España
despide con honores monárquicos al presidente que lideró, luego de ser señalado
por el Rey, la transición del franquismo a la democracia. Adolfo Suárez, con
sus retos, su arribismo, sus paradojas, sus enemigos y sus honores póstumos,
encarna una especie de paradigma del político profesional. Con la carga de
melodrama, tragedia y farsa que implica ese oficio desprestigiado. La figura de
Suárez es relevante por el momento histórico en que recibió su encargo y por la
intensidad cinematográfica de sus mayores desafíos.
La
película del 23 de febrero de 1981 en el hemiciclo del congreso español, cuando
Suárez permanece sentado en su escaño, impávido mientras los militares gritan,
insultan y disparan al techo del salón del Congreso, fue suficiente para que Javier
Cercas escribiera un libro de 400 páginas en busca de los significados de ese
gesto valeroso del presidente y los motivos por los que el país de entonces
había llegado a despreciarlo. Anatomía de
un instante, el libro de Cercas, es una investigación exhaustiva sobre los
primeros cinco años de la balbuciente democracia española luego de casi cuarenta
años de dictadura, y al mismo tiempo, un ensayo con lecciones y advertencias
para el teatro de la política en todas las “cloacas del poder”, para usar la
expresión de Suárez al referirse al círculo madrileño que conspiraba en su
contra.
Adolfo
Suárez comenzó como botones del edificio del Movimiento, como se conocía al
aparato político del franquismo. Un apuesto e impostado joven de provincia que
tenía la ambición como emblema personal y podía mostrarse orgulloso o sumiso
según las obligaciones de cada día. Recién nombrado presidente un periodista de
París Match le preguntó qué significaba el poder. El jefe de gobierno respondió
con una sinceridad rebosante: “¿El poder? Me encanta”. Según la opinión
generalizada en España luego de sus primeros tres años de gobierno, Suárez no
era más que un arribista y un ignorante.

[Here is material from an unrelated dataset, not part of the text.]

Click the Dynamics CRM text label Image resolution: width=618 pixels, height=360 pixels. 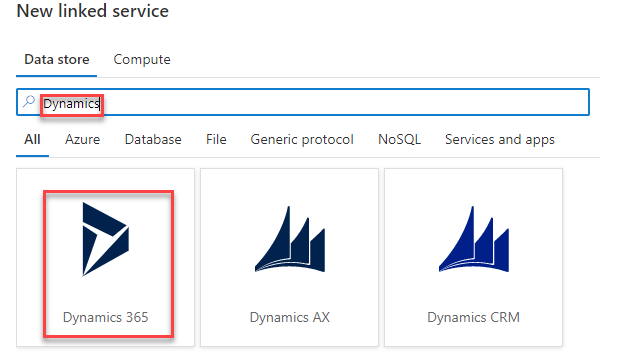(x=474, y=317)
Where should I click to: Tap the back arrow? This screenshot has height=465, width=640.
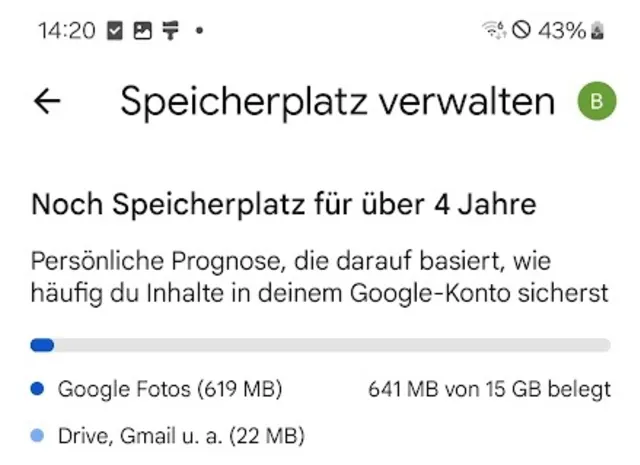pyautogui.click(x=47, y=101)
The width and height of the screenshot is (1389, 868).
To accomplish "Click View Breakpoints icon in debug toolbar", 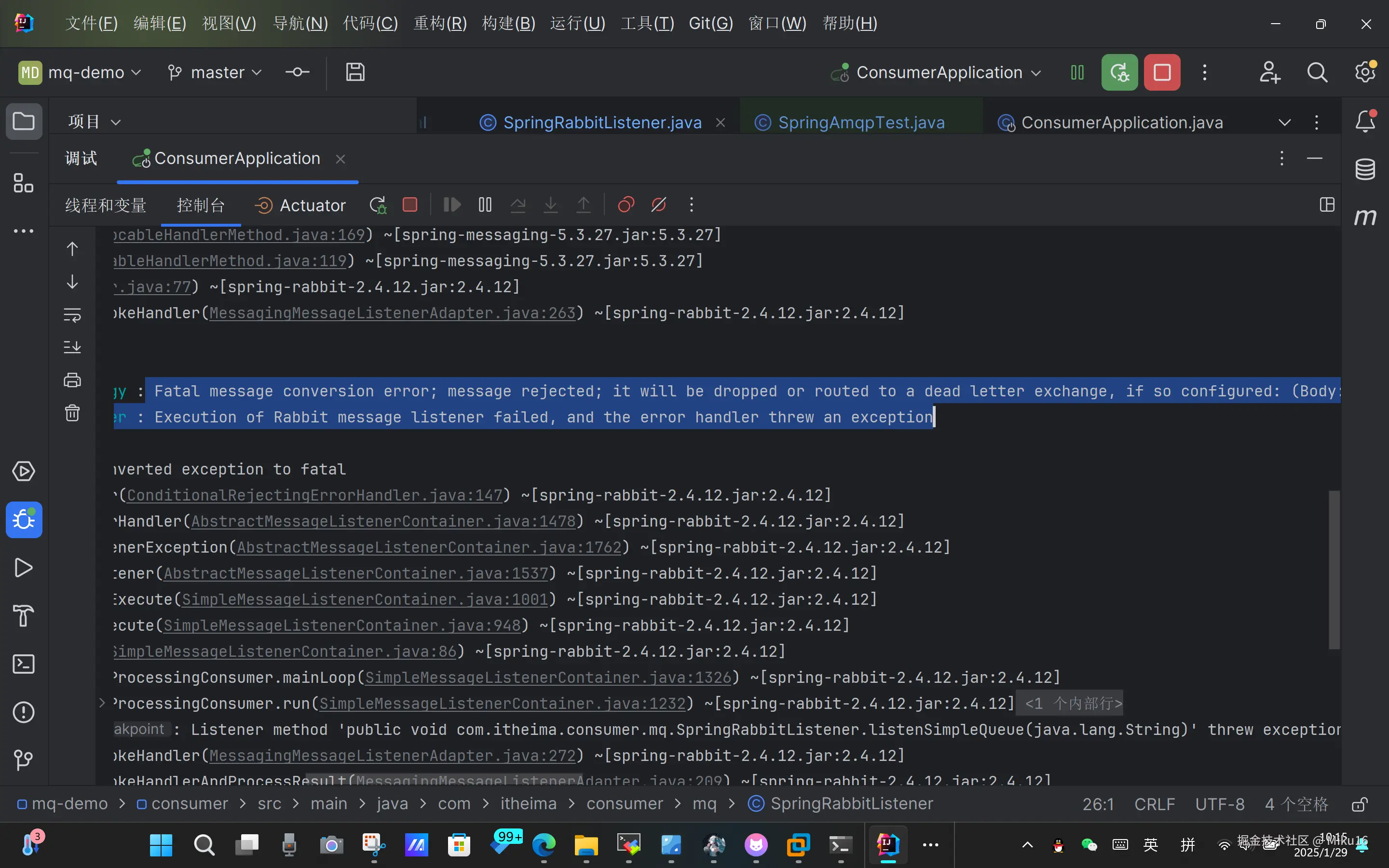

Tenía enemigos en el ejército por
remover los oscuros laberintos del franquismo y hacer esperar a los generales
detrás de su puerta; entre la derecha por legalizar el partido comunista y
darle juego a los sindicatos; entre la iglesia por permitir el divorcio; en el
círculo de los financistas y empresarios por estorbar las reformas económicas y
ser un usurpador que había obtenido el poder de la derecha mientras gobernaba
para la izquierda; en el PSOE por ser un falangista de provincia, un tahúr que
todavía asustaba al pueblo con sus advertencias sobre el marxismo y jugaba todas
las cartas al mismo tiempo.
También
en su propio partido lo odiaban. La Unión de Centro Democrático era “un sello
electoral improvisado” para políticos de variadas tendencias, una franquicia
creada por el afán de la novedad electoral. Los celos y las rivalidades luego
de las primeras derrotas hicieron que Suárez se convirtiera en un tibio (el
Centro político había dejado de tener justificación) y “un pícaro que había
sido un mal necesario” y ahora era un político menor jugando al estadista.
Luego
de un poco más de 30 años desde el golpe fallido de 1981, España ha cambiado de
opinión casi de manera unánime con respecto a Suárez. En ese entonces era el
único culpable de la gran crisis y la palabra desencanto era lo que hoy es la
palabra indignación. Tal vez sus gestos lo hayan salvado para la posteridad.
Mientras uno de los golpistas, el Coronel Tejero, le apuntaba al pecho, Adolfo Suárez
le gritó su orden con la vehemencia de un gran actor: “¡Cuádrese!”. Hoy toda
España tiene una pose marcial frente a su féretro.